Unos días antes de la fiesta de Pascua,
los sumos sacerdotes y los ancianos del pueblo se reunieron en el palacio del Sumo
Sacerdote, llamado Caifás, y se pusieron de acuerdo para detener a Jesús con
astucia y darle muerte.
Pero decían: “No lo hagamos durante la
fiesta, para que no se produzca un tumulto en el pueblo”.
Entonces uno de los Doce, llamado Judas
Iscariote, fue a ver a los sumos sacerdotes y les dijo: “¿Cuánto me darán si se
lo entrego?”. Y resolvieron darle treinta monedas de plata. Desde ese momento,
Judas buscaba una ocasión favorable para entregarlo.
El primer día de los Ácimos, los
discípulos fueron a preguntar a Jesús: “¿Dónde quieres que te preparemos la
comida pascual?”.
El respondió: “Vayan a la ciudad, a la
casa de tal persona, y díganle: ‘El Maestro dice: Se acerca mi hora, voy a
celebrar la Pascua en tu casa con mis discípulos’“.
Ellos hicieron como Jesús les había
ordenado y prepararon la Pascua.

#### [MATERIAL PROPORCIONADO]

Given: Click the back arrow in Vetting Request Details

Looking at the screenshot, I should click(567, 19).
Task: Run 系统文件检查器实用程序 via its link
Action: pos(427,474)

#### [OBJETIVO DEL EJERCICIO]
Prolonga el pasaje evangélico sobre la Pascua a partir de su última oración. El material es independiente del pasaje evangélico sobre la Pascua.

#### [TU RESPUESTA]
Al atardecer, estaba a la mesa con los
Doce y, mientras comían, Jesús les dijo: “Les aseguro que uno de ustedes me
entregará”.
Profundamente apenados, ellos empezaron
a preguntarle uno por uno: “¿Seré yo, Señor?”.
El respondió: “El que acaba de servirse
de la misma fuente que yo, ese me va a entregar. El Hijo del hombre se va, como
está escrito de él, pero ¡ay de aquel por quien el Hijo del hombre será
entregado: más le valdría no haber nacido!”.
Judas, el que lo iba a entregar, le
preguntó: “¿Seré yo, Maestro?”.
“Tú lo has dicho”, le respondió Jesús.
Mientras comían, Jesús tomó el pan,
pronunció la bendición, lo partió y lo dio a sus discípulos, diciendo: “Tomen y
coman, esto es mi Cuerpo”.
Después tomó una copa, dio gracias y se
la entregó, diciendo: “Beban todos de ella, porque esta es mi Sangre, la Sangre
de la Alianza, que se derrama por muchos para la remisión de los pecados. Les
aseguro que desde ahora no beberé más de este fruto de la vid, hasta el día en
que beba con ustedes el vino nuevo en el Reino de mi Padre”.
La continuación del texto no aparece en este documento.